#### [EXERCISE DATA]
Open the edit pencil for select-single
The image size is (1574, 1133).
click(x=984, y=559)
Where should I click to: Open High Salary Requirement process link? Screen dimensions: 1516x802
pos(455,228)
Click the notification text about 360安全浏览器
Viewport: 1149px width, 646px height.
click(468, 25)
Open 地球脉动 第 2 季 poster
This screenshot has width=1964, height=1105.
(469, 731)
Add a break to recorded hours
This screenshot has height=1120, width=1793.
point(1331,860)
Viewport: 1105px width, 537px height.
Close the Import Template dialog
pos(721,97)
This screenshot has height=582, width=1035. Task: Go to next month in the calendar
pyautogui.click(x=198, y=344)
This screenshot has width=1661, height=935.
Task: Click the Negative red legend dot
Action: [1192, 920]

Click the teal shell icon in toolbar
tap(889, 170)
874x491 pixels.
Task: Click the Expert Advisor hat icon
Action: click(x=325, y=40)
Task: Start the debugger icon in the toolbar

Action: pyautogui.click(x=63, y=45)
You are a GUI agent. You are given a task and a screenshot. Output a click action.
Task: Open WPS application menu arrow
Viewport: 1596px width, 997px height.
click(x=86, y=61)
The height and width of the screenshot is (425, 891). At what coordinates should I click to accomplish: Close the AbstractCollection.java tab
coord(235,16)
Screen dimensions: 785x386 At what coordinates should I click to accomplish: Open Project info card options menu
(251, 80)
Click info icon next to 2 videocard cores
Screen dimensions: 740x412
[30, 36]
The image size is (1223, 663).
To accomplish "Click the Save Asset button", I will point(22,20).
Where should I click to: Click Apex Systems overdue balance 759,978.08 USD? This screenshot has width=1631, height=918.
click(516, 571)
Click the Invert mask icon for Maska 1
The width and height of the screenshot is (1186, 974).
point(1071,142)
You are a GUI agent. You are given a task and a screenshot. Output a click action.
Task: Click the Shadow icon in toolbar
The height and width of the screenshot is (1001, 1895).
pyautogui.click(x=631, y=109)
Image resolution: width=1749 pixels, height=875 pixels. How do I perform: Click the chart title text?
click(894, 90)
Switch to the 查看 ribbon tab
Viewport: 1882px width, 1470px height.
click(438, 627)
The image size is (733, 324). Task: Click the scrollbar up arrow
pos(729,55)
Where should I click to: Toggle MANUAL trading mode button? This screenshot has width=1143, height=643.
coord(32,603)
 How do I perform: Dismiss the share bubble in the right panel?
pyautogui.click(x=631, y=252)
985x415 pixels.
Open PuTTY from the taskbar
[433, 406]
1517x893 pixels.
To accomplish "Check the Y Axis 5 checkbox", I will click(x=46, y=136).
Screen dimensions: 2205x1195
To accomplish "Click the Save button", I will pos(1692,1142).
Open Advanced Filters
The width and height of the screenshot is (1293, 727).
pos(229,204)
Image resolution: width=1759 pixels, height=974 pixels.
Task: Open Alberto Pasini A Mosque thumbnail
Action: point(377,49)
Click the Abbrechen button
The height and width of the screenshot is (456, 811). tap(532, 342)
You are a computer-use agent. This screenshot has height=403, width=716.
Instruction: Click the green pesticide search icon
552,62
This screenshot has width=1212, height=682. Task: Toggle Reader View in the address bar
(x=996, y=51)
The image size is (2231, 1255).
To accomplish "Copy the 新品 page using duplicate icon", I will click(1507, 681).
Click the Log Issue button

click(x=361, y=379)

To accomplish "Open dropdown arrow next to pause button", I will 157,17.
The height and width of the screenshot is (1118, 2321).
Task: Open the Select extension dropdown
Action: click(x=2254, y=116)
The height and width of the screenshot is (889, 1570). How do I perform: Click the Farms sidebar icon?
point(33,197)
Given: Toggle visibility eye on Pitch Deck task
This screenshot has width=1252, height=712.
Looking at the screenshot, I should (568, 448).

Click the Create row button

#### [ABOUT THIS EXERCISE]
Word for word, restate the whole of the material above.

#### [WRITTEN RESPONSE]
Open the edit pencil for select-single
The image size is (1574, 1133).
click(x=984, y=559)
Where should I click to: Open High Salary Requirement process link? Screen dimensions: 1516x802
pos(455,228)
Click the notification text about 360安全浏览器
Viewport: 1149px width, 646px height.
click(468, 25)
Open 地球脉动 第 2 季 poster
This screenshot has width=1964, height=1105.
(469, 731)
Add a break to recorded hours
This screenshot has height=1120, width=1793.
point(1331,860)
Viewport: 1105px width, 537px height.
Close the Import Template dialog
pos(721,97)
This screenshot has height=582, width=1035. Task: Go to next month in the calendar
pyautogui.click(x=198, y=344)
This screenshot has width=1661, height=935.
Task: Click the Negative red legend dot
Action: [1192, 920]

Click the teal shell icon in toolbar
tap(889, 170)
874x491 pixels.
Task: Click the Expert Advisor hat icon
Action: click(x=325, y=40)
Task: Start the debugger icon in the toolbar

Action: pyautogui.click(x=63, y=45)
You are a GUI agent. You are given a task and a screenshot. Output a click action.
Task: Open WPS application menu arrow
Viewport: 1596px width, 997px height.
click(x=86, y=61)
The height and width of the screenshot is (425, 891). At what coordinates should I click to accomplish: Close the AbstractCollection.java tab
coord(235,16)
Screen dimensions: 785x386 At what coordinates should I click to accomplish: Open Project info card options menu
(251, 80)
Click info icon next to 2 videocard cores
Screen dimensions: 740x412
[30, 36]
The image size is (1223, 663).
To accomplish "Click the Save Asset button", I will point(22,20).
Where should I click to: Click Apex Systems overdue balance 759,978.08 USD? This screenshot has width=1631, height=918.
click(516, 571)
Click the Invert mask icon for Maska 1
The width and height of the screenshot is (1186, 974).
point(1071,142)
You are a GUI agent. You are given a task and a screenshot. Output a click action.
Task: Click the Shadow icon in toolbar
The height and width of the screenshot is (1001, 1895).
pyautogui.click(x=631, y=109)
Image resolution: width=1749 pixels, height=875 pixels. How do I perform: Click the chart title text?
click(894, 90)
Switch to the 查看 ribbon tab
Viewport: 1882px width, 1470px height.
click(438, 627)
The image size is (733, 324). Task: Click the scrollbar up arrow
pos(729,55)
Where should I click to: Toggle MANUAL trading mode button? This screenshot has width=1143, height=643.
coord(32,603)
 How do I perform: Dismiss the share bubble in the right panel?
pyautogui.click(x=631, y=252)
985x415 pixels.
Open PuTTY from the taskbar
[433, 406]
1517x893 pixels.
To accomplish "Check the Y Axis 5 checkbox", I will click(x=46, y=136).
Screen dimensions: 2205x1195
To accomplish "Click the Save button", I will pos(1692,1142).
Open Advanced Filters
The width and height of the screenshot is (1293, 727).
pos(229,204)
Image resolution: width=1759 pixels, height=974 pixels.
Task: Open Alberto Pasini A Mosque thumbnail
Action: point(377,49)
Click the Abbrechen button
The height and width of the screenshot is (456, 811). tap(532, 342)
You are a computer-use agent. This screenshot has height=403, width=716.
Instruction: Click the green pesticide search icon
552,62
This screenshot has width=1212, height=682. Task: Toggle Reader View in the address bar
(x=996, y=51)
The image size is (2231, 1255).
To accomplish "Copy the 新品 page using duplicate icon", I will click(1507, 681).
Click the Log Issue button

click(x=361, y=379)

To accomplish "Open dropdown arrow next to pause button", I will 157,17.
The height and width of the screenshot is (1118, 2321).
Task: Open the Select extension dropdown
Action: click(x=2254, y=116)
The height and width of the screenshot is (889, 1570). How do I perform: Click the Farms sidebar icon?
point(33,197)
Given: Toggle visibility eye on Pitch Deck task
This screenshot has width=1252, height=712.
Looking at the screenshot, I should (568, 448).

Click the Create row button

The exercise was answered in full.